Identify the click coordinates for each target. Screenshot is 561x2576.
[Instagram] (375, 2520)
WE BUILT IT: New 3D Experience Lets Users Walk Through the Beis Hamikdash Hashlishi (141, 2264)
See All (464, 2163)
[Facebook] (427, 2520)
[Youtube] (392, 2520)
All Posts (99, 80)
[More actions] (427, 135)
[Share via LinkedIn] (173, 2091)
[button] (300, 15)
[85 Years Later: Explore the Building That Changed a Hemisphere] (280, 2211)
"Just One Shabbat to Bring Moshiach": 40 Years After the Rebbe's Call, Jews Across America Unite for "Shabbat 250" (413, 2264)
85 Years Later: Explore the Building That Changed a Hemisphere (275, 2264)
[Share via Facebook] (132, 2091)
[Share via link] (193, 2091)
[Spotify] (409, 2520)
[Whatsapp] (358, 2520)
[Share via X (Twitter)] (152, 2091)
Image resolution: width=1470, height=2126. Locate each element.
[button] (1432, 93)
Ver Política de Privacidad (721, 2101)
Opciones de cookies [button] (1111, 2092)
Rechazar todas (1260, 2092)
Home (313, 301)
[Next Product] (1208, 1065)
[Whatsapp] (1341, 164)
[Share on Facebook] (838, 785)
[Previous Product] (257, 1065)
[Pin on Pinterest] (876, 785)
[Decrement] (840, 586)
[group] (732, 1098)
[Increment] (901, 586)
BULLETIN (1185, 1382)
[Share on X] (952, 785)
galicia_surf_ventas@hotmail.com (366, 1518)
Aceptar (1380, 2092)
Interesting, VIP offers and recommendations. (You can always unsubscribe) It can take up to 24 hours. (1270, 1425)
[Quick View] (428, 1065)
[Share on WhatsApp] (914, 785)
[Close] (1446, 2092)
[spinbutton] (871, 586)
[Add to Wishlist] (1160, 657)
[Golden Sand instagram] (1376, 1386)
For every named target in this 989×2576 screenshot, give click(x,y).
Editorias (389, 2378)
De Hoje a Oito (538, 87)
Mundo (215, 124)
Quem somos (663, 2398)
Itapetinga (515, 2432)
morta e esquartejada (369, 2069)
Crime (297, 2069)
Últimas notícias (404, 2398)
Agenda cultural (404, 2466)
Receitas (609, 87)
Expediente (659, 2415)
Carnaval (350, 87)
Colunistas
- - - - -
▶ Task description: Transcribe the full listing exactly, omitting nothing.

▶ Solution for this task:
Identify the click coordinates for each target. Screenshot is 561x2576.
[Instagram] (375, 2520)
WE BUILT IT: New 3D Experience Lets Users Walk Through the Beis Hamikdash Hashlishi (141, 2264)
See All (464, 2163)
[Facebook] (427, 2520)
[Youtube] (392, 2520)
All Posts (99, 80)
[More actions] (427, 135)
[Share via LinkedIn] (173, 2091)
[button] (300, 15)
[85 Years Later: Explore the Building That Changed a Hemisphere] (280, 2211)
"Just One Shabbat to Bring Moshiach": 40 Years After the Rebbe's Call, Jews Across America Unite for "Shabbat 250" (413, 2264)
85 Years Later: Explore the Building That Changed a Hemisphere (275, 2264)
[Share via Facebook] (132, 2091)
[Share via link] (193, 2091)
[Spotify] (409, 2520)
[Whatsapp] (358, 2520)
[Share via X (Twitter)] (152, 2091)
Image resolution: width=1470, height=2126. Locate each element.
[button] (1432, 93)
Ver Política de Privacidad (721, 2101)
Opciones de cookies [button] (1111, 2092)
Rechazar todas (1260, 2092)
Home (313, 301)
[Next Product] (1208, 1065)
[Whatsapp] (1341, 164)
[Share on Facebook] (838, 785)
[Previous Product] (257, 1065)
[Pin on Pinterest] (876, 785)
[Decrement] (840, 586)
[group] (732, 1098)
[Increment] (901, 586)
BULLETIN (1185, 1382)
[Share on X] (952, 785)
galicia_surf_ventas@hotmail.com (366, 1518)
Aceptar (1380, 2092)
Interesting, VIP offers and recommendations. (You can always unsubscribe) It can take up to 24 hours. (1270, 1425)
[Quick View] (428, 1065)
[Share on WhatsApp] (914, 785)
[Close] (1446, 2092)
[spinbutton] (871, 586)
[Add to Wishlist] (1160, 657)
[Golden Sand instagram] (1376, 1386)
For every named target in this 989×2576 screenshot, give click(x,y).
Editorias (389, 2378)
De Hoje a Oito (538, 87)
Mundo (215, 124)
Quem somos (663, 2398)
Itapetinga (515, 2432)
morta e esquartejada (369, 2069)
Crime (297, 2069)
Últimas notícias (404, 2398)
Agenda cultural (404, 2466)
Receitas (609, 87)
Expediente (659, 2415)
Carnaval (350, 87)
Colunistas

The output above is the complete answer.